_PROVIDED TEXT_.
════════════════

I am not clear why this isn't working. For example we have a mochitest-valgrind-1 definition here: https://public-artifacts.taskcluster.net/H9uSK3PmSF2hnA55WX_ygg/0/public/task-graph.json attributes build_platform "linux64" build_type "opt" e10s false kind "test" run_on_projects test_chunk "1" test_platform "linux64" unittest_flavor "valgrind-plain" unittest_suite "mochitest" unittest_try_name "mochitest-valgrind" and in our cron.yml target task that we call ( https://dxr.mozilla.org/mozilla-central/source/taskcluster/taskgraph/target_tasks.py#152 ): @_target_task('mochitest_valgrind') def target_tasks_valgrind(full_task_graph, parameters): """Target tasks that only run on the cedar branch.""" def filter(task): platform = task.attributes.get('test_platform') if platform not in ['linux64']: return False if task.attributes.get('unittest_suite', '').startswith('mochitest') and \ task.attributes.get('unittest_flavor', '').startswith('valgrind-plain'): return True return False return [l for l, t in full_task_graph.tasks.iteritems() if filter(t)] I really do not know why these are not scheduled, for example: https://treeherder.mozilla.org/#/jobs?repo=mozilla-central&revision=106a96755d3bcebe64bbbc3b521d65d262ba9c02&filter-searchStr=cron%20valgrind :dustin, can you see anything that is going wrong here?

Flags: needinfo?(dustin)

Updated

•

8 years ago

Status: RESOLVED → REOPENED

Flags: needinfo?(dustin)

Resolution: FIXED → ---

Updated

•

8 years ago

Flags: needinfo?(dustin)

Comment 29

•

8 years ago

It actually did run those jobs https://tools.taskcluster.net/task-group-inspector/#/NK8dGPYGR9WOXbJrmfesfQ?_k=ybsuyh what's not clear is, why they didn't show up in treeherder. https://queue.taskcluster.net/v1/task/ce1Plsk2RjCDtNqB2DW6vQ has "routes": [ "tc-treeherder.v2.mozilla-central.106a96755d3bcebe64bbbc3b521d65d262ba9c02.-1", "tc-treeherder-stage.v2.mozilla-central.106a96755d3bcebe64bbbc3b521d65d262ba9c02.-1" ], and "extra": { "treeherder": { "jobKind": "test", "groupSymbol": "tc-M-V", "collection": { "opt": true }, "machine": { "platform": "linux64" }, "groupName": "Mochitests on Valgrind executed by TaskCluster", "tier": 1, "symbol": "10" } the decision task (the Vg that does show up) has "routes": [ "index.gecko.v2.mozilla-central.latest.firefox.decision", // not relevant to TH "tc-treeherder.v2.mozilla-central.106a96755d3bcebe64bbbc3b521d65d262ba9c02.-1", "tc-treeherder-stage.v2.mozilla-central.106a96755d3bcebe64bbbc3b521d65d262ba9c02.-1" ], and "extra": { "treeherder": { "symbol": "Vg", "groupSymbol": "cron" } } Greg, based on what you know of the TH integration, can you see why those might not have shown up? I tried turning off exclusions, etc., and no luck.

Flags: needinfo?(dustin) → needinfo?(garndt)

════════════════

_RECORDED INFORMATION_.

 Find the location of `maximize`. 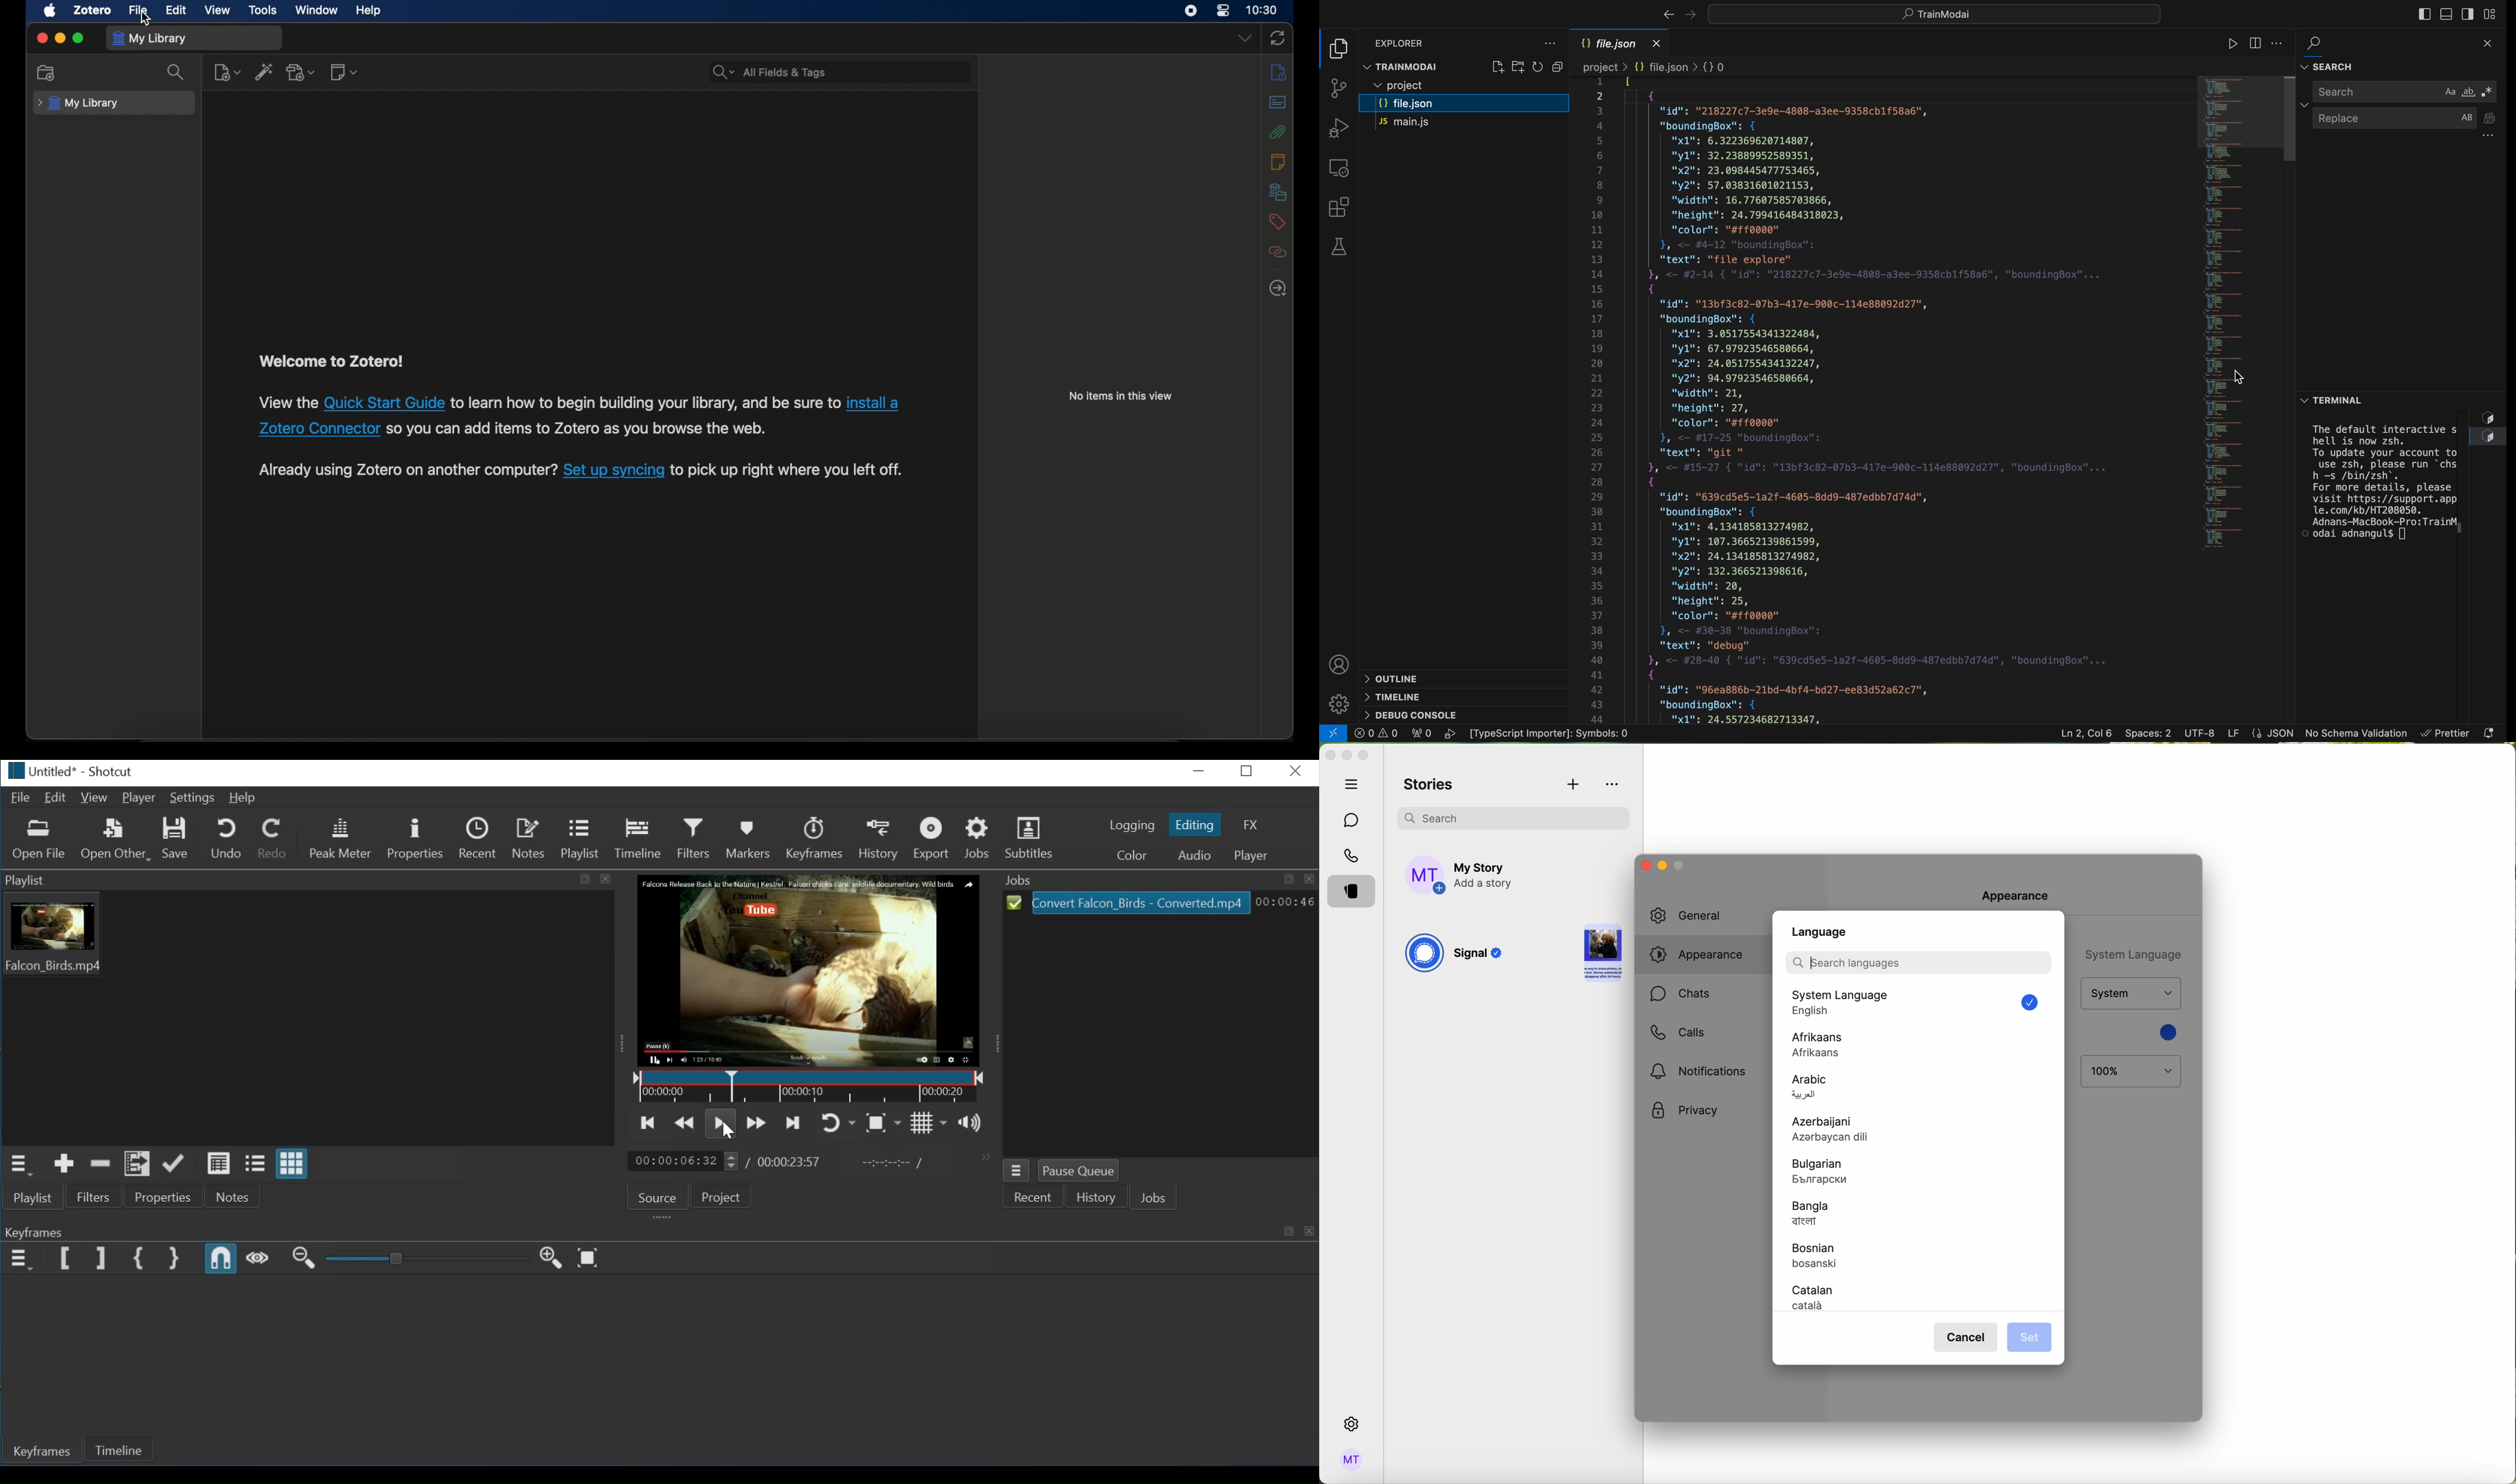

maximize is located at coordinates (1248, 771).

════════════════

_WHAT IS EXPECTED_.
Answer from the Valgrind scheduling thread:
(a) What is the only test platform that the target-task filter in the first comment accepts?
(b) In Comment 29, what Treeherder group symbol does task ce1Plsk2RjCDtNqB2DW6vQ carry?
(c) Which symbol does the decision task that does appear in Treeherder use?

_PROBLEM SOLUTION_.
(a) linux64
(b) tc-M-V
(c) Vg